El funcionamiento era sencillo. Partimos de que el teatro clásico era cantado. La voz de los actores, del coro o el sonido de los instrumentos sale de la escena y ya la propia estructura de los teatros ayuda a su buena percepción por parte del público. Además, las máscaras de los actores tenían en la zona de la boca uns cierta forma de bocina para esos mismos fines. Pero en teatros preparados con los vasos bajo las gradas, todo se multiplicaba. Como dice Vitruvio, la voz que “se difunde por todas partes, al herir lo cóncavo de cada vaso, tomará incremento de claridad, ayudada de aquel vaso que en tono concordare con ella”.
Nótese que no es cuestión de volumen, sino de claridad. En otro lugar alude a la “suavidad” y al “deleite”, de modo que detectamos una cierta función retórica en esta tecnología sonora. Pero más allá de este fenómeno de simpatía acústica, hemos de imaginar la sensación que podría producir en los asistentes el canto de un pasaje de Esquilo o de Eurípides, por ejemplo, donde no solo se percibe un punto de origen de la voz en el centro de la escena, sino una especie de animación sonora de las propias gradas en función de la resonancia que las notas concordes del actor y del vaso. Todo esto llegaba a los oídos del público desde puntos que recorren todo el perímetro de las gradas, como en una especie de mágica estereofonía.
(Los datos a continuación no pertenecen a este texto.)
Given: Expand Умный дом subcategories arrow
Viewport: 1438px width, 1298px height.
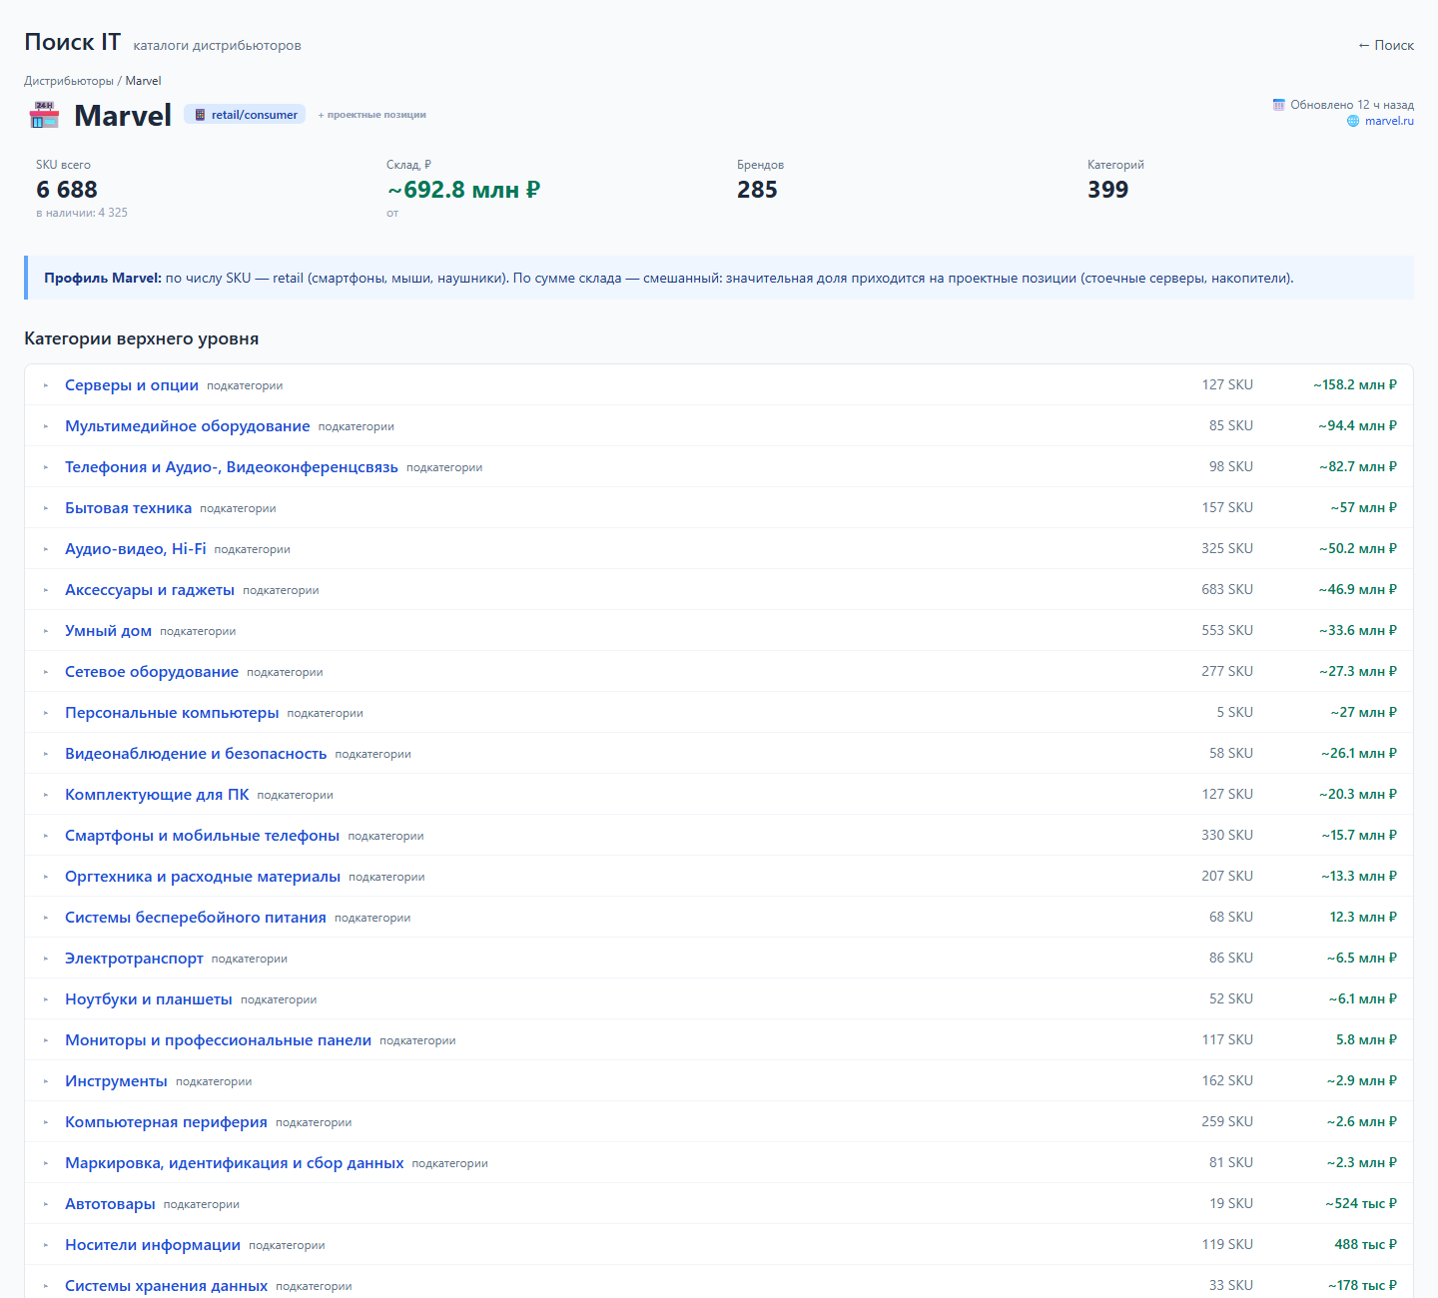Looking at the screenshot, I should click(x=46, y=631).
Hay muchas discusiones sobre la forma y demás circunstancias de los vasos de bronce, tomados incluso como botín en los períodos bélicos, y sobre el conocimiento real que tenía Vitruvio de ellos. Pues el ilustre tratadista reconoce que en Roma no los había (aunque sí en otros muchos lugares), en parte porque se erigían muchos teatros de madera de vida más efímera y en estos los actores-cantantes no necesitaban vasos porque ya sabían potenciar su voz dirigiéndola hacia determinadas zonas de la construcción.
No deja de sorprenderno, dicho sea como reflexión final, la sensibilidad auditiva de este tratadista y aqrquitecto de hace más de dos mil años, al menos en comparación con los diseñadores de ciertos auditorios de las últimas décadas que presentan unas acústicas extraordinariamente incómodas para los músicos y no siempre razonables para los oyentes.
Ilustración: Lámina del tomo tercero de la Storia della Musica del P. Martini, Bolonia, Imap- Lelio della Volpe,1781. Véase el detalle del vaso bajo la grada.
Referencia: M. Vitruvio Polión: Los diez libros de arquitectura. Madrid, Imprenta Real, 1787.